Den kleinen Drachen jedenfalls hatte die Bergziege noch nicht gesehen und der Kleine tat auch ein sein Bestes daran, dass dem erstmal so blieb. Ingmar konnte ihn leise Knurren hören - fehlte nur noch, dass er die Frau giftig anfauchte.
Bild

Benutzeravatar
Ingmar Blutnase
Gast
Gast

Re: Ein Neubeginn??....oder?

Beitrag von Ingmar Blutnase » Montag 6. April 2015, 19:19

Dass Ingmar sich bisher nicht gerührt hatte, war wohl in erster Linie den Kopfschmerzen zu verdanken, die ihn seit seinem Erwachen plagten und auf welche er auch die Laute des kleinen Drachen schob. Als plötzlich die Tür aufgestoßen wurde und zusätzliches Licht in den erst schummrigen Raum fiel, öffneten sich die Augen des Halbzwerges augenblicklich bis zum Anschlag, wohingegen sich die Pupillen verengten und schnell von kräftigen Zwergenpranken geschützt wurden.
Dabei ächzte er gequält. "Beim Harax! Kann man nicht von den verdammten Toten auferstehen, ohne dass man geblendet wird?!"
Die Stimme des Halbzwergs klang befremdlich in seinen Ohren, was ihn in diesem Augenblick allerdings wenig kümmerte. Dabei nahm er durchaus wahr, dass sich etwas hinter ihm verkrochen hatte, unternahm auch nichts, um das Wesen zu entblößen. Dennoch richtete Ingmar sich auf, sein Gesicht wirkte dabei mehr als ärgerlich. "Verdammt, Weib, mir wurde das Herz heraus gerissen, ehe ich in einem elysischen Wald gegen einen verfluchten Drachen um meine Wiedergeburt gekämpft habe, ist es da zu viel verlangt, nicht wie ein verdammter Pestkranker behandelt zu werden? Bei allem was spuckt und speit!" Der alte Ingmar wäre jetzt vermutlich richtig aus der Haut gefahren, doch jetzt wirkte er keinesfalls wie ein Berserker, eher wie ein Hufschmied, der sich auf den Finger gehauen hatte.

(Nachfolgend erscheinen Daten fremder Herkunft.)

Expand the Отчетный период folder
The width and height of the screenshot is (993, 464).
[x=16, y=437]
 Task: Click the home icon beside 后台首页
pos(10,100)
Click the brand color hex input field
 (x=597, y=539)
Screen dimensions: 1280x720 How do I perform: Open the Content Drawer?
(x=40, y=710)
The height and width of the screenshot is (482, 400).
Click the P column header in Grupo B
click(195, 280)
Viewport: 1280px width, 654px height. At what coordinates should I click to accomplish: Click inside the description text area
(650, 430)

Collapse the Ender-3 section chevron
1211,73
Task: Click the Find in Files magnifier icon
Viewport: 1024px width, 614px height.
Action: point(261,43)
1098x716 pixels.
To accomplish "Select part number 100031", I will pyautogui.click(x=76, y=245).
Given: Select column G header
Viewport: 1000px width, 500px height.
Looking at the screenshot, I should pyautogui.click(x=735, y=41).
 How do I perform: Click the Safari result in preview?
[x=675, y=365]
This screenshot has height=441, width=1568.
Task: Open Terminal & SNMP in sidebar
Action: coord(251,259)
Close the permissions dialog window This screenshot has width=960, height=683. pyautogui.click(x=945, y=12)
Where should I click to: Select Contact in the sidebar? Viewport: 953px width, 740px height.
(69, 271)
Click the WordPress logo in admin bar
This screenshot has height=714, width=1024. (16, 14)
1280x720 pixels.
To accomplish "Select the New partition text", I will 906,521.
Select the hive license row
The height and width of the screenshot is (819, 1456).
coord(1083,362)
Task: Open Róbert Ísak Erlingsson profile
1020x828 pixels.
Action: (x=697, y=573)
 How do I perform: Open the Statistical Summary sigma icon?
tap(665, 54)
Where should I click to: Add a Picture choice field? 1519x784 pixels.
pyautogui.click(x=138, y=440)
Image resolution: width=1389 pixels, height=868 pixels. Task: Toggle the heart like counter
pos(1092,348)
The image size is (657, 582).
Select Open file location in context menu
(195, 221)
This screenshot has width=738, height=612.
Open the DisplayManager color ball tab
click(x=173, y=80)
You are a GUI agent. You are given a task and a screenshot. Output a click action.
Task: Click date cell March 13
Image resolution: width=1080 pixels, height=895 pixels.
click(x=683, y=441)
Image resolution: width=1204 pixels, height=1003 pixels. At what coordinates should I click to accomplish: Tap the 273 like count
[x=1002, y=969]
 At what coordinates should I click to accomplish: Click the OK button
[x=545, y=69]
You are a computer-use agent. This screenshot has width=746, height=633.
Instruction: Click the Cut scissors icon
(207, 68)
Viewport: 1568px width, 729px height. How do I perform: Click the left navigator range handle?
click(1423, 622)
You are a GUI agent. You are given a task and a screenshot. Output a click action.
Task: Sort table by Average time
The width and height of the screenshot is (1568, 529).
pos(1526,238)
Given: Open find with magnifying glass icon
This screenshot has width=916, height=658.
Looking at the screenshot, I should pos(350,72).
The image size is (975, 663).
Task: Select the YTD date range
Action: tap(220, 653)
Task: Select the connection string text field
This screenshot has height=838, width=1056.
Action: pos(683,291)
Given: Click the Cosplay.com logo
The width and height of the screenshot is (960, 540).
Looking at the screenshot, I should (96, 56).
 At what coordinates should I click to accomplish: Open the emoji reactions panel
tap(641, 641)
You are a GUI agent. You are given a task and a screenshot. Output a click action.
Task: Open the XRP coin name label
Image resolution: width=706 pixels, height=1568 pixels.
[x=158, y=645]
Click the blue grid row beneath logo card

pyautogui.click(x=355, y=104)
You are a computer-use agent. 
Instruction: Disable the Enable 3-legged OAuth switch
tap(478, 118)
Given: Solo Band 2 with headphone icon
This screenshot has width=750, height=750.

So saß er nun auf der Pritsche, mit dem Drachen hinter sich, die dünne Decke hatte sich unterdes selbst zurückgedrängt, weshalb der Halbzwerg nun unbedeckt dasaß, in keinster Weise daran interessiert, ob er Kleider am Leib trug, oder nicht. Stattdessen hielt er sich den Kopf. Die 'frische Luft' die die Elfe hinter sich her gezogen hatte vermochte nicht, etwas an der ohnehin schwer zu atmenden Atmosphäre zu ändern, wirkte sich aber auch nicht verschlimmernd aus. Ingmar hatte bereits in Sümpfen kampiert, in denen es schlimmer gestunken hatte als hier. Als sich die Augen des Halbzwergs von dem plötzlichen Lichteinbruch erholt zu haben schienen, sah dieser sein Gegenüber an, die Augen immer noch zu Schlitzen verengt. Sie musste die Priesterin, oder war es eine Hexe? Ingmar war sich jedenfalls fast sicher, dass dies die Elfe war, die Adler vor dem Tod des Halbzwerges erwähnt hatte, zumindest würde es ihn nicht überraschen, wenn seine Vermutung stimmte.
Auch wenn sie - seiner Meinung nach - absolut nicht wie eine Hexe aussah, sondern vielmehr mit der klassischen Attraktivität gesegnet war, die klischeehafterweise allen weiblichen Elfen anhaftete. Eine knappe und leicht abschätzige Musterung später, schielte der Neugeborene an der Hexe vorbei hinüber zu demjenigen, den er für seinen Feld-Freund Adler hielt und warf diesem ein skeptisches Nicken zu. Wie war er hier her gekommen? Wie lange hatte er hier herum gelegen und was noch viel wichtiger war: WO WAR ER HIER EIGENTLICH?!